Des noms comme Russ Meyer ou Roger Corman y sont d’ailleurs fortement attachés. Après « Easy Rider » (Dennis Hopper, 1969), le genre tombe en désuétude, même si quelques réminiscences telles qu’« Electra Glide in Blue » (James William Guercio, 1973) ou « Knightrider » (George A. Romero, 1981) apparaissent ici et là.


Le motard, le road trip, le rock’n’roll, toute une ambiance bien définie est captée dans ce premier film de Kathryn Biugelow, en coréalisation avec Marty Montgomery, dont c’est la seule réalisation. C’est toute l’idéalisation d’une ère qui est déployé visuellement à l’écran. Mais il suffit de gratter légèrement pour réaliser que ce que portent aux nues les conservateurs de l’époque (pour qui les années 1950 se traduisent comme une sorte d’Eden disparut) n’est qu’un vernis camouflant moults cadavres ambulants.

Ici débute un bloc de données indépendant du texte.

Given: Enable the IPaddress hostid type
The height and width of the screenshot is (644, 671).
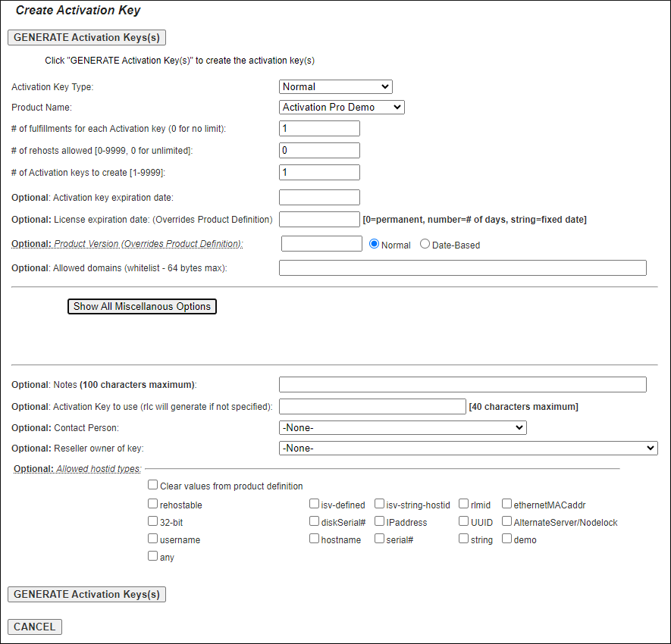Looking at the screenshot, I should [379, 521].
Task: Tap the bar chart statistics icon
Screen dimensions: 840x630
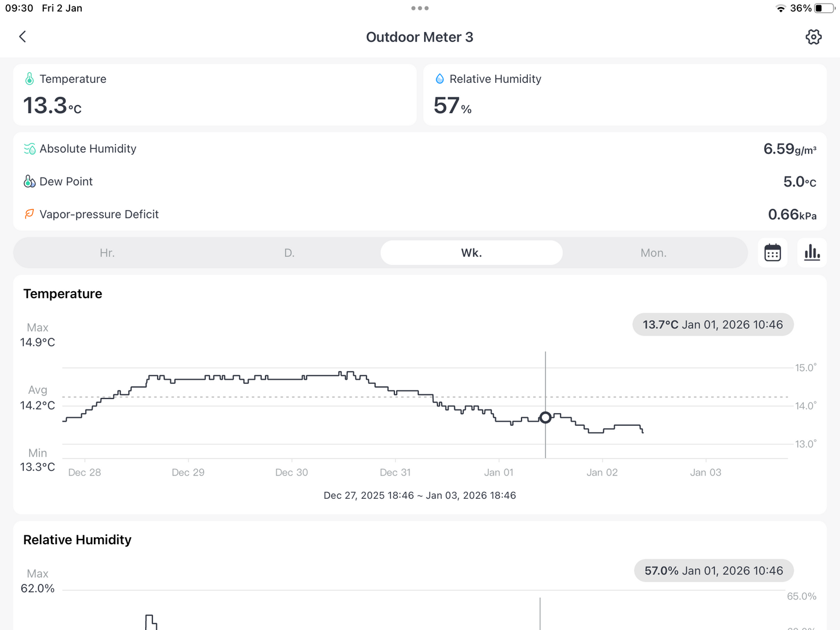Action: point(812,253)

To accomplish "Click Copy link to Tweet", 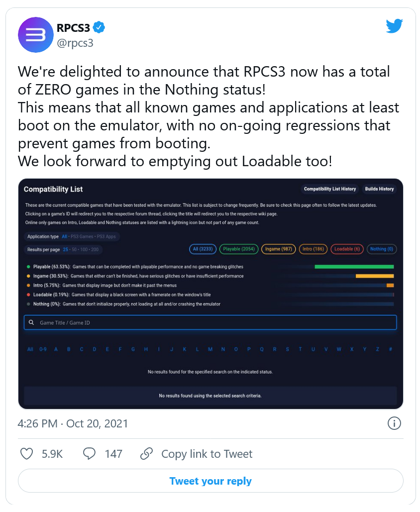I will coord(207,454).
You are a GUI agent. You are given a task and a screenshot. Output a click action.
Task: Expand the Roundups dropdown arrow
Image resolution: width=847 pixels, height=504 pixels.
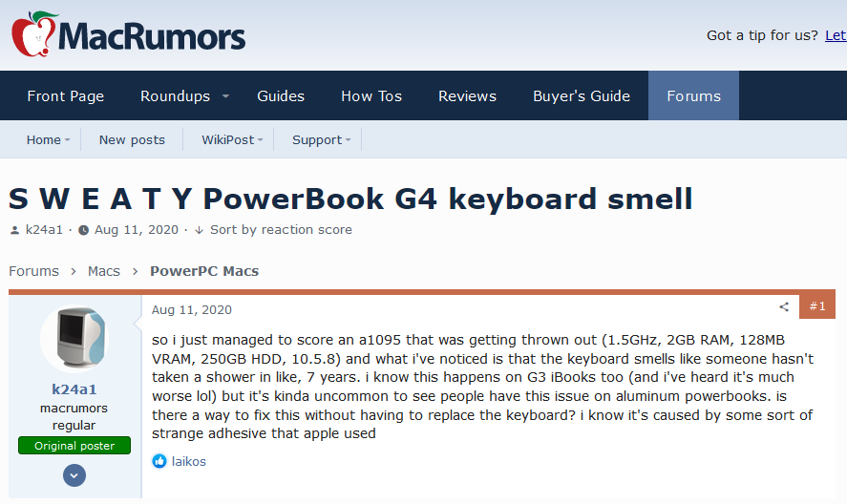tap(226, 96)
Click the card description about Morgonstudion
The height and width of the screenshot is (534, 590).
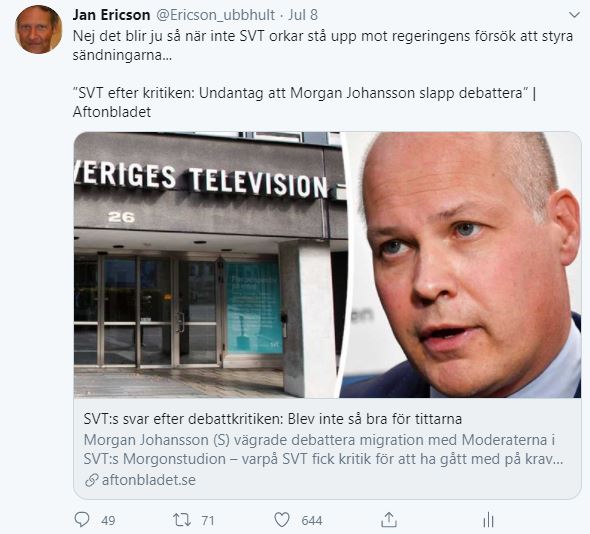click(324, 449)
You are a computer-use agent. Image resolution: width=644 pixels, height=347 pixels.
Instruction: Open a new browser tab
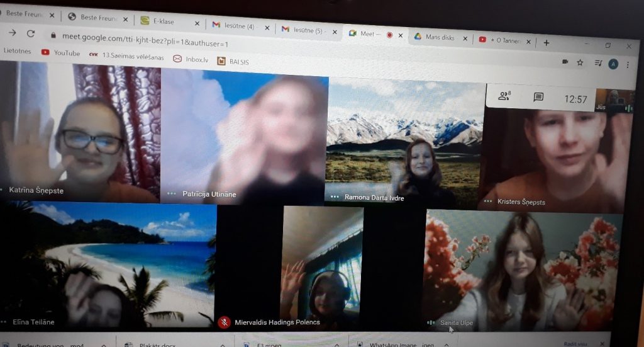(547, 42)
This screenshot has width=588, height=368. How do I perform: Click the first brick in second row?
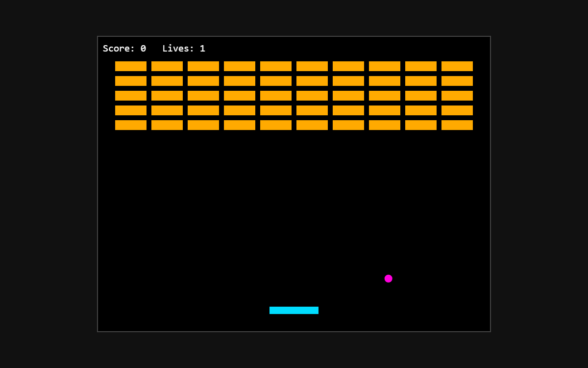(x=131, y=81)
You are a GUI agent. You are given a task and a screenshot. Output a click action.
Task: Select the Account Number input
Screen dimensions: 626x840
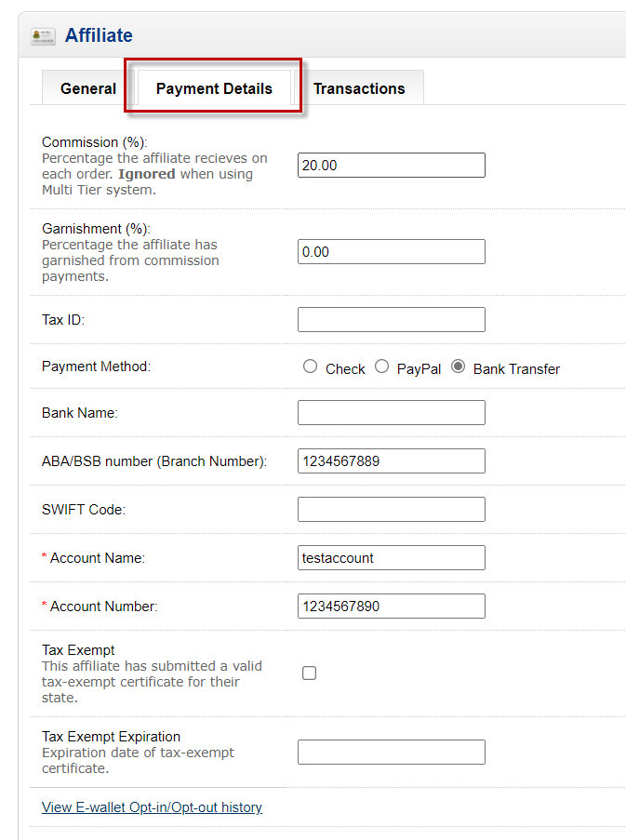click(392, 606)
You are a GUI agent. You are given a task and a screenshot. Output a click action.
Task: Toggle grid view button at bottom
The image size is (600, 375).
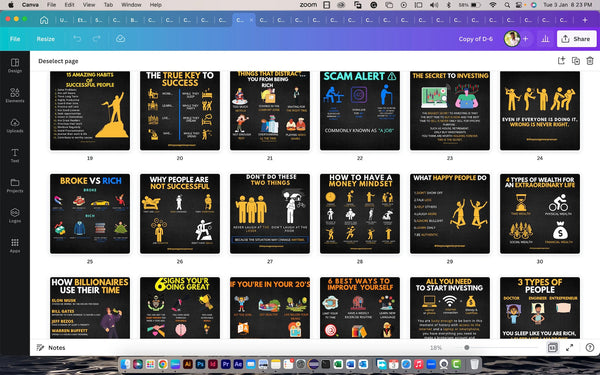[552, 347]
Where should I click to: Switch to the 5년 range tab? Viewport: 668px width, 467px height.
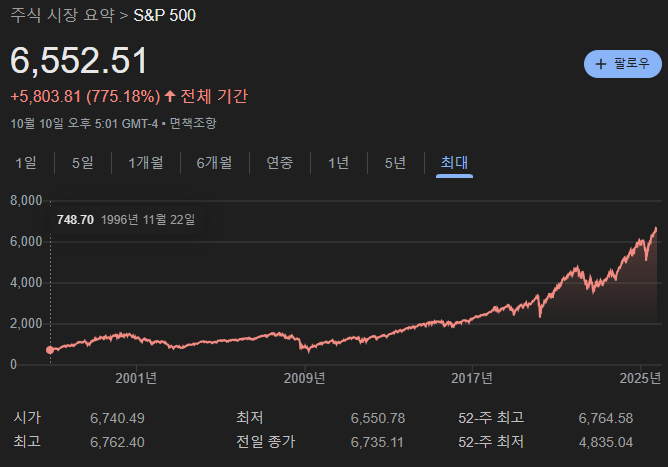396,163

L’histoire s’avère très simple, un gang de motards se retrouve dans une petite bourgade du Sud des États-Unis. Ils veulent rejoindre Daytona pour y assister aux courses de motos, mais une panne les fait rester quelques jours, sous le regard inquiet des habitants du coin. Le film s’intéresse alors à Vance (premier rôle principal de Willem Dafoe), un voyou présenté comme un violeur et un voleur, dès son introduction dans les premières minutes du récit. Le gang estalors confronté aux misères d’un patelin, utilisé ici en vitrine d’un portrait sulfureux d’une Amérique peu reluisante.


Une séquence évoque même la ségrégation et tout le racisme latent, encore très présent dans les 80’s. Vance se rend dans un bar tenu par des Afro-Américains pour y acheter une bière. Si lui fait peu de cas de leur couleur de peaux, cela est toutefois à mettre en lien avec deux autres détails du métrage. En premier lieu, l’action se déroule dans une location du Old South, traditionnellement raciste et en second lieu, des blousons noirs du gang arborent des insignes nazis. Par rébellion et provocation certes, mais au vu de l’idéologie présente dans le milieu des gangs à motos, le lien se fait tout seul.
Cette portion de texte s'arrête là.